▸ **Task 1**
Gather every line of the listing below that contains the string "Open".

▸ **Passage to read**
A brief history of Chesterfield’s markets

In this post we take a very brief look at Chesterfield’s markets.

Changing retail – 1. The Market Place (originally part of the New Market first laid out in the 1190s) pictured on the last day of fish stalls on the open stalls. These businesses transferred to covered accommodation in the re-vamped Market Hall. Stall illumination is provided by tungsten lamps. Boots were yet to move to their new Low Pavement premises, which incorporated the former Greave’s chemist premises. An autumn 1980 view. (Philip Cousins).

The first reference to a market in Chesterfield is in 1165 and the present market place (known throughout the Middle Ages as the New Market) had been built by 1199. This is before the burgesses (inhabitants of the borough with full rights of citizenship) were granted the right in 1204 to hold a Saturday market and an eight-day annual fair.

This area of the churchyard would once have been home to part of the original market in Chesterfield.

The old market place, was situated the north side of the parish church. This became known as the Weekday Market, presumably because a small number of traders stood there on days other than Saturdays. The chartered Saturday market was held in the present Market Place. The old market place had been built over the by the 15th century and may have gone out of use before then.

Construction of the New Market of the 1190s, by the Crown Officials who had charge of the Manor of Chesterfield, was undoubtedly a bold move. The existing market next to the parish church must have become constrained due to its position – being unable to be extended.

Changing retail – 2. Low Pavement under redevelopment for ‘The Pavements’ shopping centre in June 1980. The former well-known Greave’s chemist shop was situated in the corner white-painted building. Only the frontages of the original buildings remained after the redevelopment, which comprised a modern shopping complex behind the facades. (Philip Cousins).

The New Market had three components: the open market place (basically the current market area), the lines of shops and houses along its northern and southern sides, and the block of shambles at its eastern end. The shambles were constructed for butchers, fishmongers and possibly other traders who would have stood in the market every day, not merely on Saturdays. The map extract from Potter’s 1803 plan of the town shows some of the layout of the market place area (note though, that not all properties are shown).

The Market Hall, originally built by a private company, dates from 1857. It replaced earlier buildings on the same site. These also provided covered accommodation for some traders and rooms for public meetings. The Market Hall was refurbished in the late 1970s, and again more recently.

▸ **Data shown**
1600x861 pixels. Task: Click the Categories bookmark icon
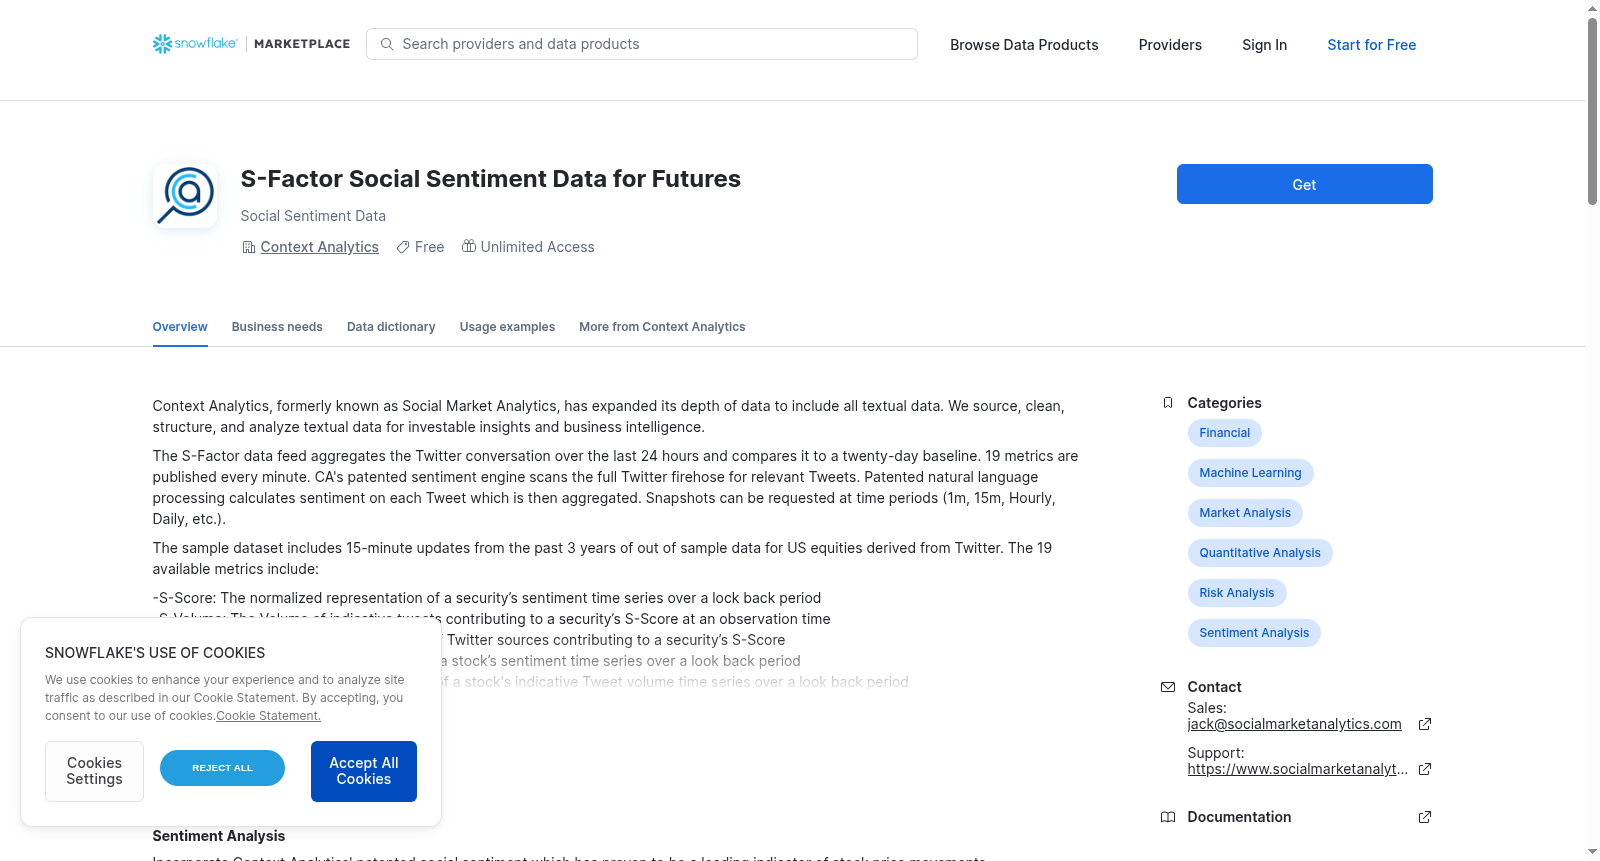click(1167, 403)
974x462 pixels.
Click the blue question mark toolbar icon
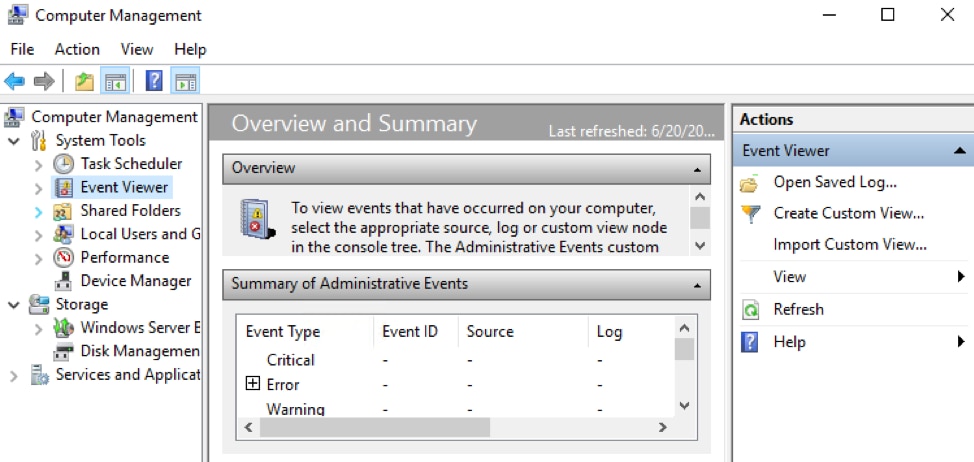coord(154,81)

...

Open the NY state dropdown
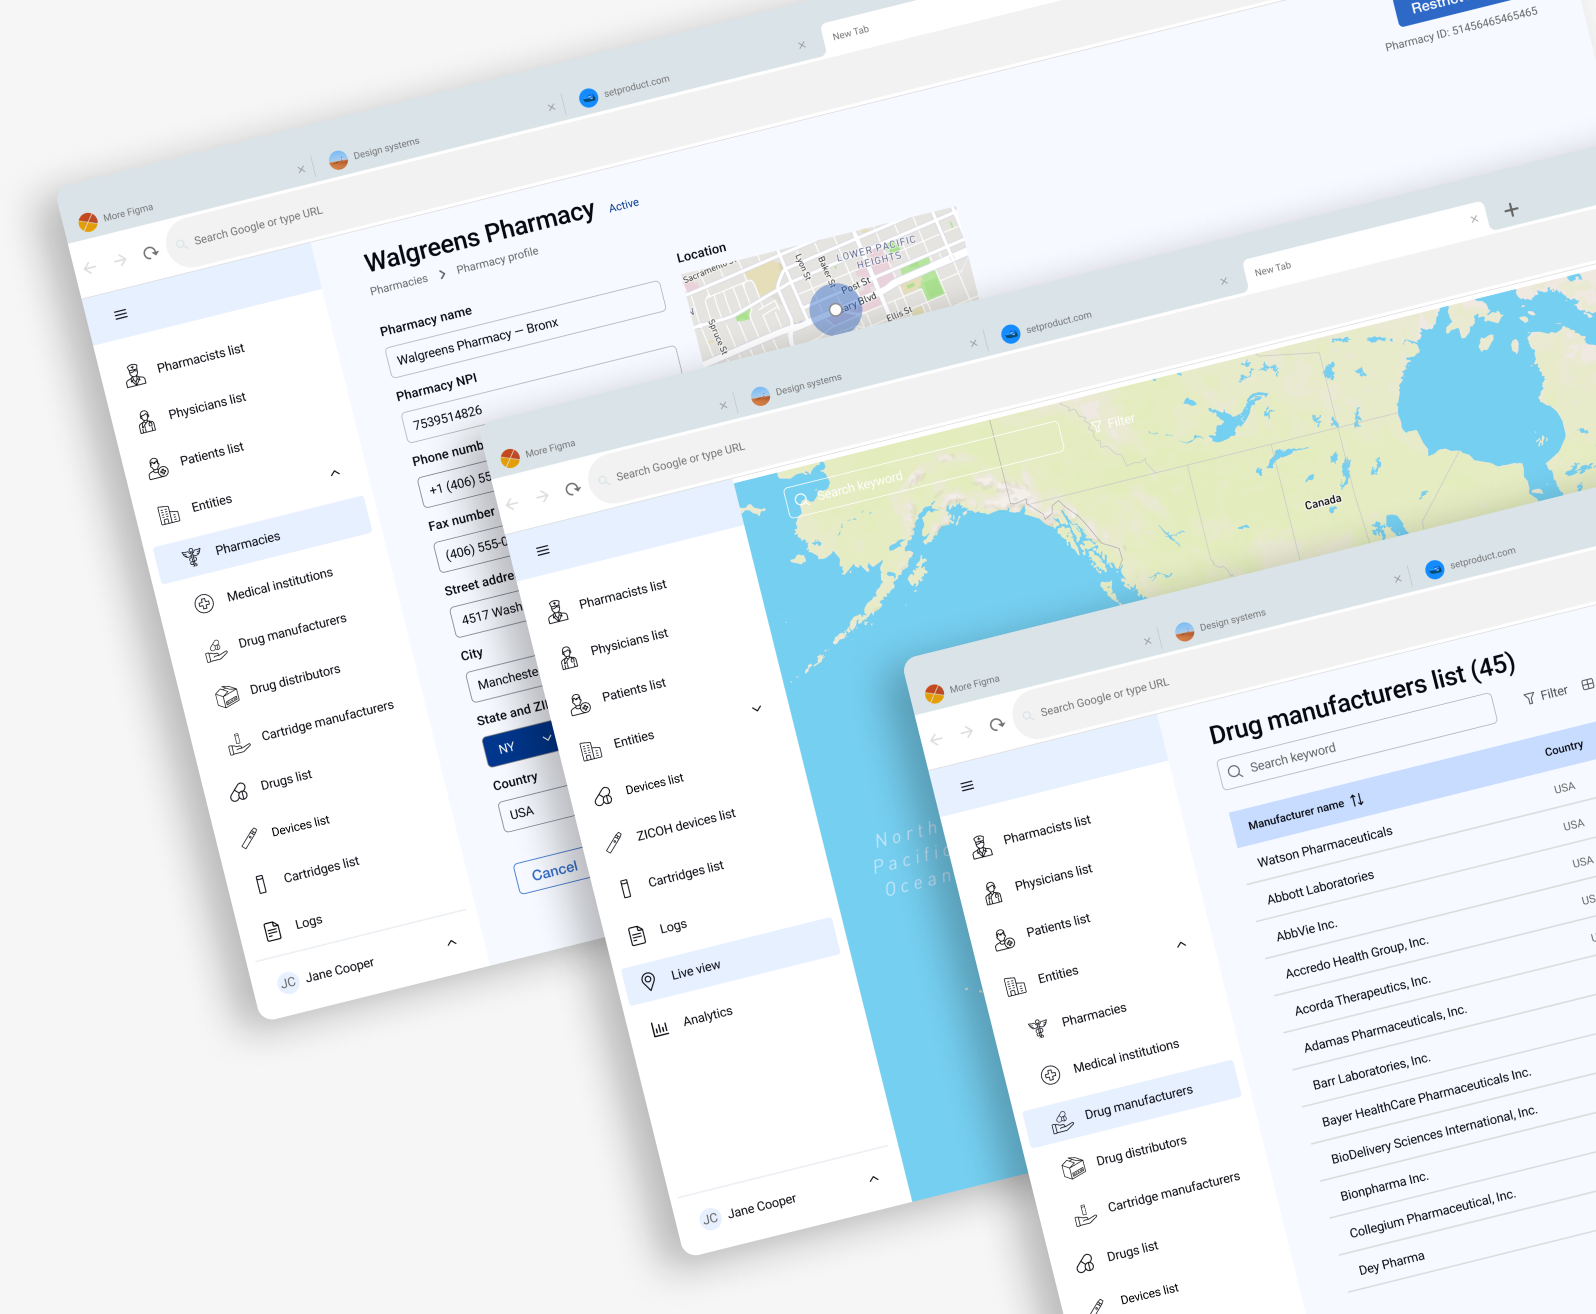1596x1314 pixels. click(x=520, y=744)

...

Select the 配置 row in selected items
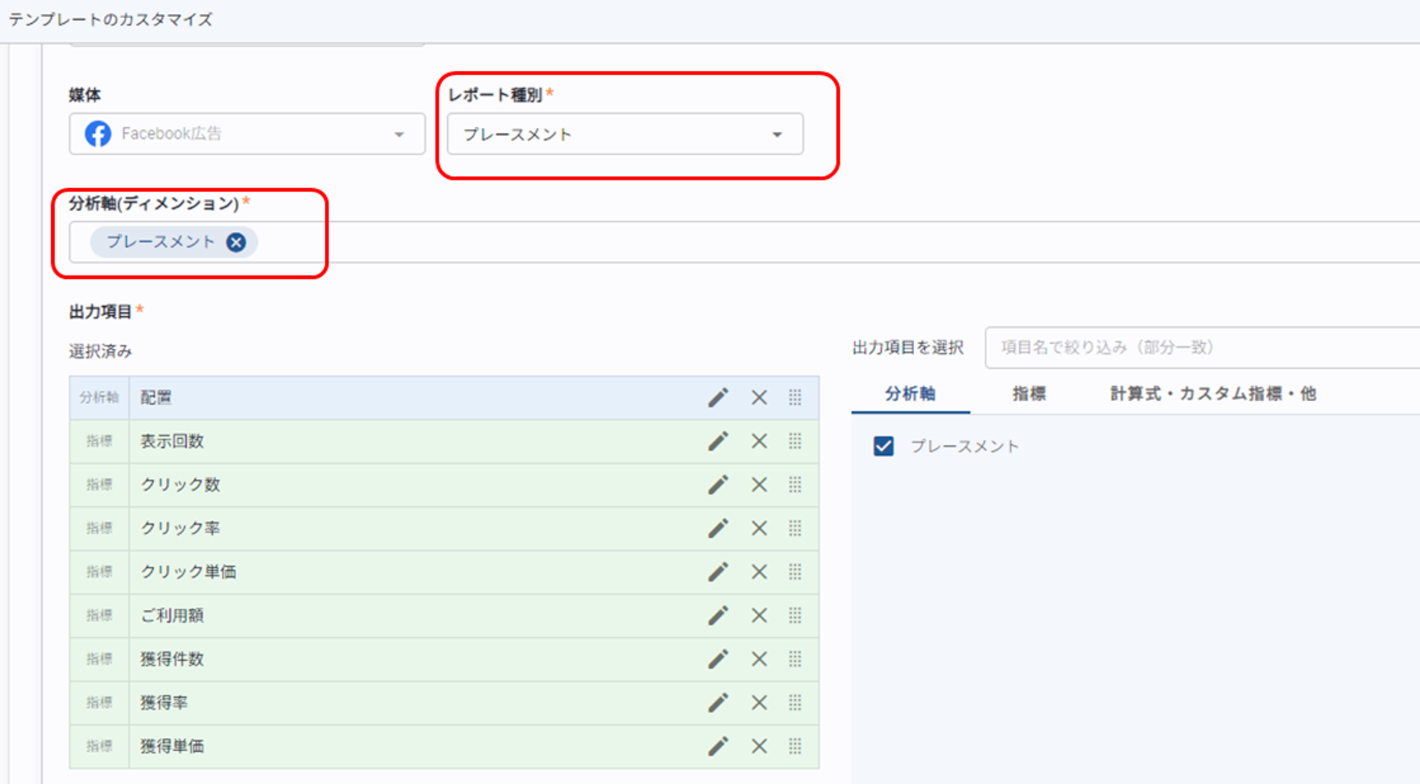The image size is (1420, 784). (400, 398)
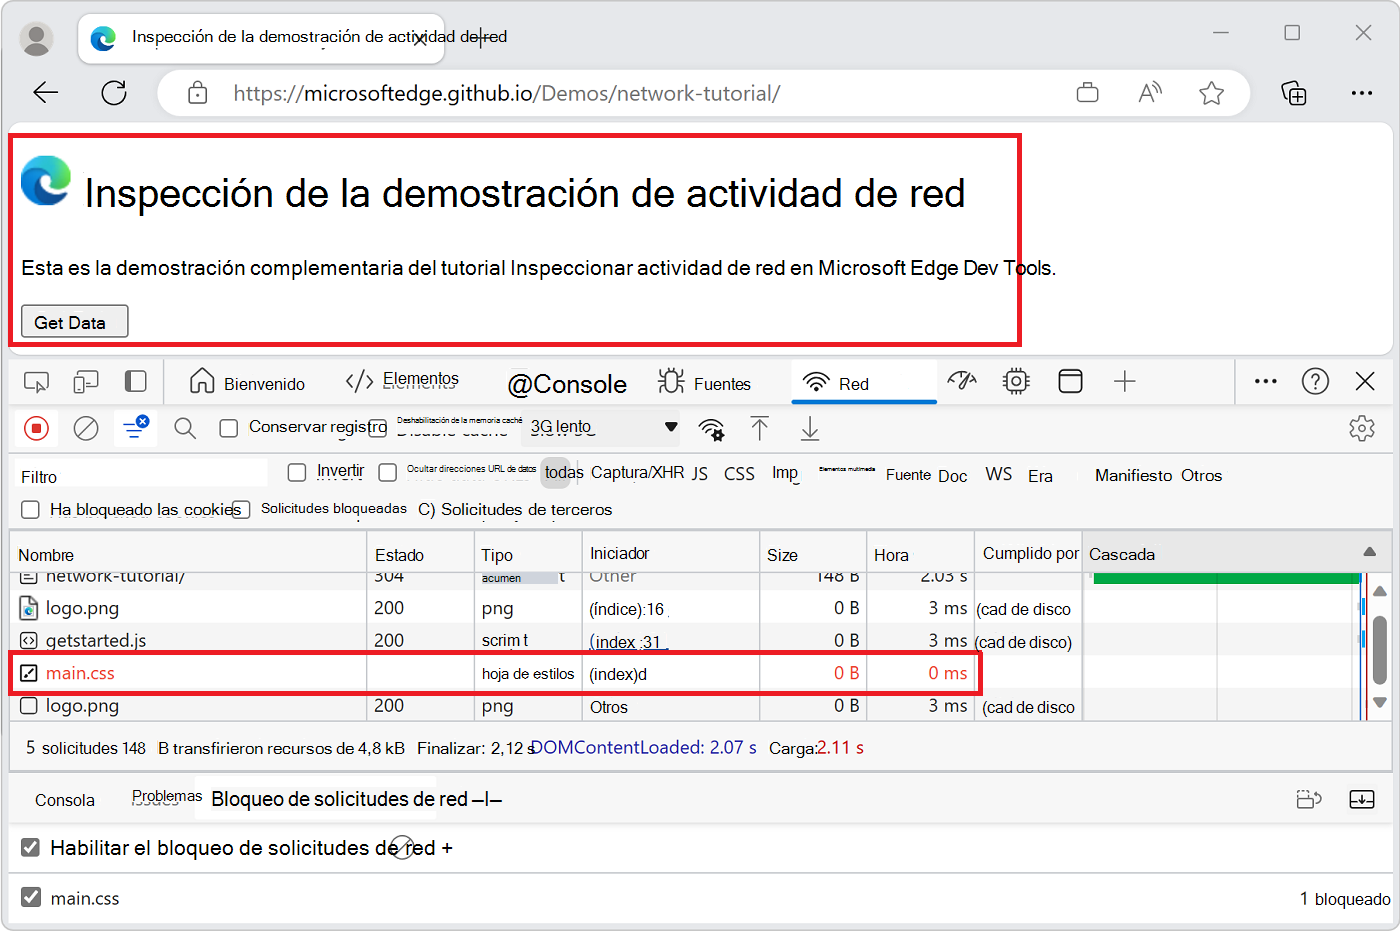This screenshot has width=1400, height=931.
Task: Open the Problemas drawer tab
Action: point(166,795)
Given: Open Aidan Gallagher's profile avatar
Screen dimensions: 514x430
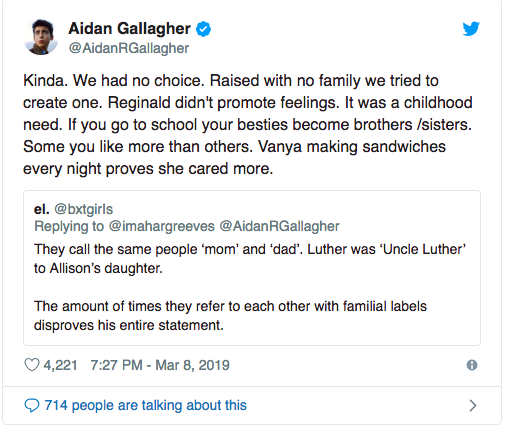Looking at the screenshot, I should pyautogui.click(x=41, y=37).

▸ **Task 2**
Write the next part of the piece on the history of Chesterfield's markets, picking up after its final sentence.

▸ **Task result 1**
Open the NY state dropdown
Task: Open the Problemas drawer tab
Given: Open Aidan Gallagher's profile avatar

▸ **Task result 2**
Changing retail – 3. Another June 1980 view, this time showing The Shambles under refurbishment. By this time the area had become quite run-down. This photograph would have been taken on a Sunday – before shops were allowed to open in 1994. Note the dog outside ‘Ye Royal Oak’ and the Bass Charrington ‘toby jug’ light above the entrance. (Philip Cousins).

An extract from Peter Potter’s 1803 map of Chesterfield. Not all properties are shown. Note the buildings on the site of the present Market Hall.

Although other fairs were established in Chesterfield after 1204, alongside the main September fair, no additional markets were chartered. The practice of holding markets on Friday and Monday, as well as Saturday, appears to date only from the early 20th century. The practice of erecting stalls other than in the Market Place is much more recent.

In 1900 the livestock market, which had been held in the Market Place, was transferred to a new purposely laid out ste off Markham Road.

One important lesson that can be reached from the market’s long history is that retailing (including markets) evolves continuously and must alter, as it has in the past, to meet changing consumer demand.

You can find out lots more about the growth of Chesterfield town centre and the history of the town’s markets in our ‘Chesterfield Streets and Houses book’.

The above is an edited extract from Chesterfield & District Civic Society’s response to the borough council’s Market Place consultation (http://www.chesterfieldcivicsociety.org.uk/2021/08/chesterfield-market-place-consultation/). It was written by our VCH County editor – Philip Riden – in his role as Chairman of the society.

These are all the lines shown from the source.